Adapun jumlah kepala keluarga (KK) di Desa Bojongsari tercatat sebanyak 2.809 KK.
Setelah pelantikan dan pengambilan sumpah/janji, para anggota KPPS mendapatkan Bimtek mengenai berbagai hal yang berkaitan dengan pelaksanaan tugas di TPS.
Materi yang diberikan mencakup dasar hukum, tahapan pemungutan suara, tugas dan kewajiban KPPS, serta hal-hal teknis yang harus dipahami sebelum pelaksanaan Pilkades.
Asep menegaskan, seluruh KPPS yang telah dilantik harus mampu menjalankan tugas secara profesional dan menjaga netralitas.
“Sekali lagi saya ucapkan selamat atas dilantiknya KPPS yang akan bertugas pada pelaksanaan Pilkades 20 September nanti. KPPS diharuskan netral dan tidak memihak kepada para calon manapun serta menjaga kondusivitas lingkungan TPS,” tegas Asep.
Menurutnya, netralitas penyelenggara menjadi salah satu faktor penting untuk menjaga kepercayaan masyarakat terhadap proses Pilkades.
BPD Desa Bojongsari, Fahmi, menyampaikan apresiasi atas terlaksananya pelantikan dan Bimtek KPPS.
Ia berharap seluruh KPPS yang telah dilantik dapat menjalankan amanah dengan sebaik-baiknya dan terus membangun koordinasi dengan Panitia Pilkades.
“Alhamdulillah, pada hari ini Desa Bojongsari melaksanakan Bimtek para anggota KPPS yang dilantik. Saya harapkan nantinya seluruh KPPS dan Panitia Pilkades agar selalu saling berkoordinasi dengan baik,” kata Fahmi.
Ia juga berharap seluruh anggota KPPS dapat menjalankan tugas sesuai ketentuan sehingga pelaksanaan Pilkades Desa Bojongsari dapat berjalan sukses.
Sementara itu, Danramil Kedungwaringin Kapten Fuji Sugito Purwanto memberikan pesan kepada seluruh anggota KPPS agar benar-benar memahami tugas dan tanggung jawab masing-masing di TPS.
Ia meminta para petugas tidak ragu menjalankan tanggung jawab sesuai tugas yang telah diberikan, termasuk ketika menghadapi berbagai persoalan teknis di lapangan.
“Selamat kepada para anggota KPPS yang dilantik pada hari ini. Kepada para KPPS diharuskan memahami tata cara dan bagaimana menghadapi kesulitan di lapangan.
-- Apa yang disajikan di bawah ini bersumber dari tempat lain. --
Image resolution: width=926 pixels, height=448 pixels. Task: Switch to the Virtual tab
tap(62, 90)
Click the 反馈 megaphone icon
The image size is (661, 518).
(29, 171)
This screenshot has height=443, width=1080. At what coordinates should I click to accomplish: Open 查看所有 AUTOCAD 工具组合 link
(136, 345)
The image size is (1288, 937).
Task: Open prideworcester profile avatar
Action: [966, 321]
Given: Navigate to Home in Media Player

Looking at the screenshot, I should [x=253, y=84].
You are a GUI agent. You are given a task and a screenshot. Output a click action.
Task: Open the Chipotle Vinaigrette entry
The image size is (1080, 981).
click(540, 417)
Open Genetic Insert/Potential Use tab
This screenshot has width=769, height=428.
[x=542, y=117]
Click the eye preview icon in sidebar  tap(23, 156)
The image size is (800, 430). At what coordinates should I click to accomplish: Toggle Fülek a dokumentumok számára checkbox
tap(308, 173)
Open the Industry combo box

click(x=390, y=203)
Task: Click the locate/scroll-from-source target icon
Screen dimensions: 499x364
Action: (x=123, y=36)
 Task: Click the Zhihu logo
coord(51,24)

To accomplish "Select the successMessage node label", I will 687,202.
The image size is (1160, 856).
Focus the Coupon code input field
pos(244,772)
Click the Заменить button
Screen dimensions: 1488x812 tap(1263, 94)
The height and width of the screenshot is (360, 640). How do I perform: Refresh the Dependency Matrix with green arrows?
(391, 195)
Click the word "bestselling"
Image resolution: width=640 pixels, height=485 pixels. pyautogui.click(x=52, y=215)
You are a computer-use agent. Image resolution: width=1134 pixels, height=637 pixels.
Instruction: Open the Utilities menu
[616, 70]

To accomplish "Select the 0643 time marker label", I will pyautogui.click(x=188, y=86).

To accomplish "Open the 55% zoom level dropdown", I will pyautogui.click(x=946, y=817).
Semua harus menjadi tanggung jawab masing-masing di setiap TPS,” kata Kapten Fuji.
Dengan dilantiknya 91 anggota KPPS, tahapan persiapan Pilkades Desa Bojongsari kini memasuki fase penting menuju hari pemungutan suara.
Sebanyak 6.131 pemilih akan menggunakan hak pilihnya melalui 13 TPS yang telah disiapkan.
Panitia berharap seluruh penyelenggara, peserta Pilkades, pendukung dan masyarakat dapat bersama-sama menjaga suasana tetap aman, tertib dan kondusif.
Netralitas KPPS, koordinasi antarpanitia serta pemahaman terhadap tugas dan aturan menjadi modal penting agar Pilkades Bojongsari pada 20 September 2026 dapat berlangsung demokratis dan mendapat kepercayaan masyarakat.